Non meraviglia, invece, il clamoroso dietrofront della europarlamentare pentastellata Laura Ferrara, che a giugno plaudiva e difendeva Lucano e ora gli punta il dito in nome del legalitarismo: quando si è privi di spessore politico si finisce con l’obbedire alla ragion di partito, anche quando quest’ultimo si definisce Movimento e antipartito. Ma tant’è: essere la casta degli anticasta condiziona tutto, anche il linguaggio e la comunicazione pubblica.
Forse alla fine della giostra Mimmo Lucano risulterà reo. Ma da qui a definirlo delinquente ne corre. Ci si augura solo che gli inquirenti e i giudici non condannino tutto il modello Riace: farebbero un favore a quei centri di accoglienza privati le cui malefatte sono state censite proprio da un giornalista di destra, Mario Giordano, in un pamphlet che ha fatto discutere non poco: Profugopoli. I 30 euro al giorno dei 160 migranti presenti a Riace poco prima dell’arresto del sindaco non portano molto alle casse di un Comune, soprattutto se piccolo.
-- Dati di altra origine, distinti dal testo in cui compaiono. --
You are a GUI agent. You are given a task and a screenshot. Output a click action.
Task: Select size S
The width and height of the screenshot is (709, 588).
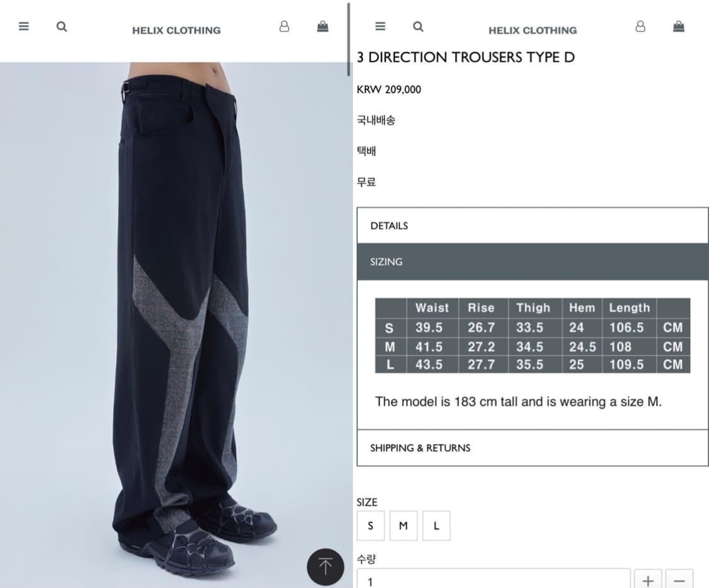pos(371,526)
Possono invece voler dire tantissimo, in termini di profitto, per le aziende, spesso costituite ad hoc da persone impreparate e senza troppi scrupoli, per le associazioni e le cooperative che fanno impresa sull’accoglienza e comprimono i costi (umani) per allargare le forbici dei profitti.
C’è davvero altro da aggiungere?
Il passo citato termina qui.